A Visit From the Goon Squad - Jennifer Egan [82]
“Oh, we’ll know each other forever,” Bix says. “The days of losing touch are almost gone.”
“What does that mean?” Drew asks.
“We’re going to meet again in a different place,” Bix says. “Everyone we’ve lost, we’ll find. Or they’ll find us.”
“Where? How?” Drew asks.
Bix hesitates, like he’s held this secret so long he’s afraid of what will happen when he releases it into the air. “I picture it like Judgment Day,” he says finally, his eyes on the water. “We’ll rise up out of our bodies and find each other again in spirit form. We’ll meet in that new place, all of us together, and first it’ll seem strange, and pretty soon it’ll seem strange that you could ever lose someone, or get lost.”
Bix knows, you think—he’s always known, in front of that computer, and now he’s passing the knowledge on. But what you say is: “Will you finally get to meet Lizzie’s parents?”
The surprise lands cleanly in Bix’s face, and he laughs, a big, billowing noise. “I don’t know, Rob,” he says, shaking his head. “Maybe not—maybe that part will never change. But I like to think so.” He rubs his eyes, which look suddenly tired, and says, “Speaking of which. Time to head back home.”

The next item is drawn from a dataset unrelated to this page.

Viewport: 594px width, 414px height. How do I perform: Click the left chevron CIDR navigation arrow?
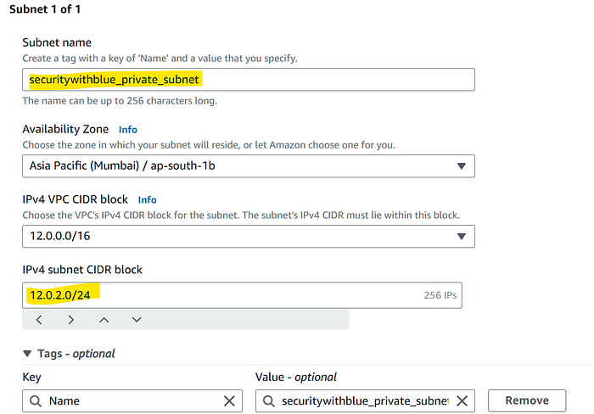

He walks away, hands in the pockets of his army jacket, but it’s a while before it feels like he’s really gone. You pull your last joint from your wallet and smoke it with Drew, walking south. The river is quiet, no boats in sight, a couple of toothless geezers fishing under the Williamsburg Bridge.
“Drew,” you say.
He’s looking at the water with that stoned distraction that makes anything seem worth studying. You laugh, nervous, and he turns. “What?”
“I wish we could live in that cabin. You and me.”
“What cabin?”
“The one you built. In Wisconsin.” You see confusion in Drew’s face, and you add, “If there is a cabin.”
“Of course there’s a cabin.”
Your high granulates the air, then Drew’s face, which reconstitutes with a new wariness in it that frightens you. “I would miss Sasha,” he says slowly. “Wouldn’t you?”
“You don’t really know her,” you say, breathless, a little desperate. “You don’t know who you’d be missing.”
A massive storage hangar has intervened between the path and the river, and you walk alongside it. “What don’t I know about Sasha?” Drew asks in his usual friendly tone, but it’s different—you sense him already turning away, and you start to panic.
“She was a hooker,” you say. “A hooker and a thief—that’s how she survived in Naples.”
As you speak these words, a howling starts up in your ears. Drew stops walking. You’re sure he’s going to hit you, and you wait for it.
“That’s insane,” he says. “And fuck you for saying it.”
“Ask her,” you shout, to be heard above the howling. “Ask about Lars the Swede who used to play the flute.”
Drew starts walking again, his head down. You walk beside him, your steps narrating your panic: What have you done? What have you done? What have you done? What have you done? The FDR is over your heads, tires roaring, gasoline in your lungs.
Drew stops again. He looks at you through the dim, oily air like he’s never seen you before. “Wow, Rob,” he says. “You are really and truly an asshole.”
“You’re the last to know.”
“Not me. Sasha.”
He turns and walks quickly away, leaving you alone. You charge after him, seized by a wild conviction that containing Drew will seal off the damage you’ve done. She doesn’t know, you tell yourself, she still doesn’t know. As long as Drew is in sight, she doesn’t know.
You stalk him along the river’s edge, maybe twenty feet between you, half running to keep up. He turns once: “Go away! I don’t want to be near you!” But you sense his confusion about where to go, what to do, and it reassures you. Nothing has happened yet.
Between the Manhattan and Brooklyn Bridges, Drew stops beside what might be called a beach. It’s made entirely out of garbage: old tires, trash, splintered wood, and glass and filthy paper and old plastic bags tapering gradually into the East River. Drew stands on this rubble, looking out, and you wait a few feet behind him. Then he begins to undress.